Start of READING PASSAGE

Beloved one, I would speak with you now about healing. It is something that your world needs. It is something that every one of you needs. Every one of you is calling out for healing, some on the physical level, some on the emotional level, some on the consciousness level. There are ones who have written to you, ones who have called you, ones who have asked, “Please keep me in your prayers. I need some healing.” And even if it is not physical healing that you are asking for or seemingly missing—seemingly— there is healing on the level of acceptance of yourself and of others, of accepting that which you have brought together to express—express: to press out—to bring that divinity into full view.
So even if it is not something physical that you are working with—and I know that there are quite a few people of every age, size, asking for healing of some sort—we will start with the body first, because the body has quite a voice and will scream at you after a while. If you do not listen to it when it is just maybe suggesting something, it will speak a little more loudly, and after a while it will come to the place where you have to pay attention to it.
The best way to do that is to take a deep breath. First and foremost, I recommend breathing. (Smile) Take a deep breath and come to the place of quiet within self. Yes, the body is going to yell at you. It is going to say, “Well, this isn’t doing anything,” but it does. In that moment of quiet you allow all of the cells of the body to remember that which they know best how to do, what to do.
The reason that you ask for healing is because you have lost sight of the wholeness of you. Healing comes from the root word of wholeness, being whole, recognizing that you are whole. That is the true healing, coming to the place of recognizing, as some of the small ones do, “How wonderful I am. Look at what I”—you usually say—“have created.”
Little ones, if they are, first of all, the awakened master who has come to serve, and if they remember that, and hopefully they might have parents who are really happy to associate with them, you will have the small one who knows Who and What he/she is. Now, you know you have been really happy to welcome your little ones when they came. You hold them in your arms and speak to them in whispers and somewhat more loudly how much they mean to you; how happy you are that they chose to come to you.
Well, yes, I know there are some little ones who come to you and you wonder, “Did I ask for this?” Well, on some level, yes, you did. On some level you said, “I am strong enough, I am loving enough, I want to be awakened enough, and this little one has come to me to help me awaken.”
So when any of the little ones come to you—and I may say here that it may be the two-footed ones, but it may also be the four-footed ones who come to push your buttons—they have come to say, “I’m here; what are you going to do about it?” And you give them love, because that is what they are asking for. They want to be recognized. They want to be loved.
Every living being wants to be loved, even the lowly ant that my beloved friend and teacher put outside on the grass earlier and said, “Yes, you’re a lovely little being, but you don’t belong in the house.” So she took the ant and put it outside. The ant is probably getting used to a new environment, wondering, “How did I get here?” Anyway, I digress. I am very good at digressing.
Every living being is to be admired, appreciated, loved; everyone, including yourself. That is often the last one that you admire, but there is nothing wrong in admiring self, because you have put it together the best you have known how, and you continue day after day putting it together in the best fashion—and I mean that quite literally for those who are interested in fashion.
You put it together in the best way. Take pride in what you can do. Take pride in the love-light in your eyes. Take pride in how you put all of the seeming pieces together, and then look upon your neighbor and see how they have put things together, and admire them as well.

End of READING PASSAGE
Start of DATA LISTING

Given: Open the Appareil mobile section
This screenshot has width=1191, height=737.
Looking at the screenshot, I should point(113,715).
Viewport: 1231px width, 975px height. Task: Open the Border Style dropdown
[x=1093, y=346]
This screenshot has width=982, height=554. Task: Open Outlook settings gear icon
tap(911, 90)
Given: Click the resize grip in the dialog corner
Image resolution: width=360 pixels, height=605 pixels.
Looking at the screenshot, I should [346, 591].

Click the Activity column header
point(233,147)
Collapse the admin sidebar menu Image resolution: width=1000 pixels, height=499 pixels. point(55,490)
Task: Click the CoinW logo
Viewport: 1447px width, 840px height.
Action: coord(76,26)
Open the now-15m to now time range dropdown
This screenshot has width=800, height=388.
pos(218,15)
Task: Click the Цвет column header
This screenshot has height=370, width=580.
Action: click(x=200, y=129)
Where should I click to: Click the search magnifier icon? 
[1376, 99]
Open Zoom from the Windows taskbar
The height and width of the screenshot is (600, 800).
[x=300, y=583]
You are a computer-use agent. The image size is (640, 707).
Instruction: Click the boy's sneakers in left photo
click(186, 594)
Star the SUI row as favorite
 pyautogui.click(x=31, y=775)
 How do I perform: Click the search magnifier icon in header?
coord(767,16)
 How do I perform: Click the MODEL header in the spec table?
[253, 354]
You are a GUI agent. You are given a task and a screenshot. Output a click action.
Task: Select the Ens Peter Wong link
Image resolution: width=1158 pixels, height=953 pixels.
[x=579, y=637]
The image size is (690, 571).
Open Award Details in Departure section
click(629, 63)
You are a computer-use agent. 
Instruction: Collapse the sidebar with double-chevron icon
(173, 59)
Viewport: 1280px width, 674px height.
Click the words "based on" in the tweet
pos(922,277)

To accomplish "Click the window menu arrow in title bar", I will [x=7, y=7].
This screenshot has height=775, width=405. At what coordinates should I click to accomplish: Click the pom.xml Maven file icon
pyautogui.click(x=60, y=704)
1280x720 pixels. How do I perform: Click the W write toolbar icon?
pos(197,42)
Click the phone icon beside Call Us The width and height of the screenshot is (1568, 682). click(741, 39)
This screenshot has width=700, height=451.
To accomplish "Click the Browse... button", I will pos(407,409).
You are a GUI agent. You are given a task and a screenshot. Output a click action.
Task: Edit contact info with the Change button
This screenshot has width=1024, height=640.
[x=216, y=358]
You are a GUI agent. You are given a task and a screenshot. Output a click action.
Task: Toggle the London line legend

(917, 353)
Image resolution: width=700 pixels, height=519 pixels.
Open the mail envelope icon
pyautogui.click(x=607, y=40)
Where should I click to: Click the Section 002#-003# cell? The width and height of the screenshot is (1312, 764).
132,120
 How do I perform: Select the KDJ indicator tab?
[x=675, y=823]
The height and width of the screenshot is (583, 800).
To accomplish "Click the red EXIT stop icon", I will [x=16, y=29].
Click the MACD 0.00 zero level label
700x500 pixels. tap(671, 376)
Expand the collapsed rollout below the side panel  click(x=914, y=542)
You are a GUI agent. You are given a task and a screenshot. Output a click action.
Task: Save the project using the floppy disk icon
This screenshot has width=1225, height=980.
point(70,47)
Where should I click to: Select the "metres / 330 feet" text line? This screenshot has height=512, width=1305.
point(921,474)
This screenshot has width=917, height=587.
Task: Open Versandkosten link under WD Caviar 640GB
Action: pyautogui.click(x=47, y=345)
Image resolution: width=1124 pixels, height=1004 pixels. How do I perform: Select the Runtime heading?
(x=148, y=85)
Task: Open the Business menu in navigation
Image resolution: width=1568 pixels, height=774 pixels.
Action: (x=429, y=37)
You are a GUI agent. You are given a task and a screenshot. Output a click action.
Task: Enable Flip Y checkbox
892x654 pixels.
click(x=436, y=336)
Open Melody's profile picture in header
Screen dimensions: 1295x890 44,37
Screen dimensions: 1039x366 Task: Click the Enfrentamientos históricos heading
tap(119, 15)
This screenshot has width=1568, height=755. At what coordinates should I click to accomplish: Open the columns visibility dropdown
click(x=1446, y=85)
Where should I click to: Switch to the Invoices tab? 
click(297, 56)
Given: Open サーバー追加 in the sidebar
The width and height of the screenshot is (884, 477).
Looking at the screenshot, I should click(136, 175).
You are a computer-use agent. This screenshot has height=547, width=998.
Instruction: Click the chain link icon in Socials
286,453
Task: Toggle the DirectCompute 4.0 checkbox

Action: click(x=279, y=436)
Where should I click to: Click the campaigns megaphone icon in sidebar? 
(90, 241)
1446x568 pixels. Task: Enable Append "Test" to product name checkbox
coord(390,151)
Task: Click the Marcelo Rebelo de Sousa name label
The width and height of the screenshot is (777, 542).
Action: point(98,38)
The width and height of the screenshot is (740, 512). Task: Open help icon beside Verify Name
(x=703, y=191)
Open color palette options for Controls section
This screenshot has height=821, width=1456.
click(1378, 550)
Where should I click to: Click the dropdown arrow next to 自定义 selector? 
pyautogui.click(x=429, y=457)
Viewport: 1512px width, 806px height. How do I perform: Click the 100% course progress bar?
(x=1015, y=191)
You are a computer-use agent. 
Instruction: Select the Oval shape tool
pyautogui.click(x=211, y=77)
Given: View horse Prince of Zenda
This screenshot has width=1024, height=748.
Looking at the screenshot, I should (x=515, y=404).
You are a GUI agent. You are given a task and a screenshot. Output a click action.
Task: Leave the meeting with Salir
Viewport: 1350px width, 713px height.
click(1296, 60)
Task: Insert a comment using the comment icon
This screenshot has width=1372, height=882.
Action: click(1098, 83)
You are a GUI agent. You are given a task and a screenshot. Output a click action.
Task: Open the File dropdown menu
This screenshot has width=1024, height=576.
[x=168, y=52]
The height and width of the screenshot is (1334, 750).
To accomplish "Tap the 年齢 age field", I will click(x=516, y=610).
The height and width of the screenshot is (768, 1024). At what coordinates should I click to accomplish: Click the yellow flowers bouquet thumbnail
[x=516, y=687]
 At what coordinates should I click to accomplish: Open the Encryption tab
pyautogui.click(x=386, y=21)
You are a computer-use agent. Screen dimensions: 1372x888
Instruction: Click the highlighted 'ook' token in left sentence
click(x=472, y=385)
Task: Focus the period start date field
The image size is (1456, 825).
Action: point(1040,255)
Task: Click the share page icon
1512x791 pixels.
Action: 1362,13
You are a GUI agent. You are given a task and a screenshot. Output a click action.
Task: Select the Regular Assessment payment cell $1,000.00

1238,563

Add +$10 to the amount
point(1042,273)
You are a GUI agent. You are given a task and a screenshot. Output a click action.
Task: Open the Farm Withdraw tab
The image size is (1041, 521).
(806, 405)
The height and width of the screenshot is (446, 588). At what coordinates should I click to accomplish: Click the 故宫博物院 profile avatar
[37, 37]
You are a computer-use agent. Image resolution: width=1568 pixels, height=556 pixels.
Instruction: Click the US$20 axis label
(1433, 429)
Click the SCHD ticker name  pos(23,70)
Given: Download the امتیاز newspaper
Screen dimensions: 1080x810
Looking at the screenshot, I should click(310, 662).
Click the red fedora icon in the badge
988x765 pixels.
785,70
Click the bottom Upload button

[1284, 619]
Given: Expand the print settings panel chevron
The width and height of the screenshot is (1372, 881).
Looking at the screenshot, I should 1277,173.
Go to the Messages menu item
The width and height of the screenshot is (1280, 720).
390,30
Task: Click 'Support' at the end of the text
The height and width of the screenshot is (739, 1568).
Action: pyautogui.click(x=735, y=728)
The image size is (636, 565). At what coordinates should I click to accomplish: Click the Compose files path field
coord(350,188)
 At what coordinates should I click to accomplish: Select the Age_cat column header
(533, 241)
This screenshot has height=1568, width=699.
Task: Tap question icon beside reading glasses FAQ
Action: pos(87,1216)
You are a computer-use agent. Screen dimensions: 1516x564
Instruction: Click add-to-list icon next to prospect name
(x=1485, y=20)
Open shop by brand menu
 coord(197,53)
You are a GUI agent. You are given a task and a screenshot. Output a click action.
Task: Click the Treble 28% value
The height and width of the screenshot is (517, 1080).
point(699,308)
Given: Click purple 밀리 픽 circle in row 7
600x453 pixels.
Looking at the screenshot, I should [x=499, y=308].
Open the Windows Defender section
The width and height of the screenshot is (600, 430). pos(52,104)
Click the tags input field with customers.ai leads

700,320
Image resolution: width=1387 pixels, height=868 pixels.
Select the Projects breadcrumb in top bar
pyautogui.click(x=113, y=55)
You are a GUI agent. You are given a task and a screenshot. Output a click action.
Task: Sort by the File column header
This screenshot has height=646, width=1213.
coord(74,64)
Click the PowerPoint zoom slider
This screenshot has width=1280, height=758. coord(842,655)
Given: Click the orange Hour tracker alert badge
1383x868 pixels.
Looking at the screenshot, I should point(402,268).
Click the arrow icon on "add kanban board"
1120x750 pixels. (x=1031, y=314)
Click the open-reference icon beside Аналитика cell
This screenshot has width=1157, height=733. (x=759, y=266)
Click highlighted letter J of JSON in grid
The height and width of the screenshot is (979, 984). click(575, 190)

End of DATA LISTING

§ **ACTIVITY**: In the passage on healing, rewrite the words from "Every living being wants" to "good at digressing.", replacing "grass" with "lawn".

§ **SOLUTION TO THE EXERCISE**:
Every living being wants to be loved, even the lowly ant that my beloved friend and teacher put outside on the lawn earlier and said, “Yes, you’re a lovely little being, but you don’t belong in the house.” So she took the ant and put it outside. The ant is probably getting used to a new environment, wondering, “How did I get here?” Anyway, I digress. I am very good at digressing.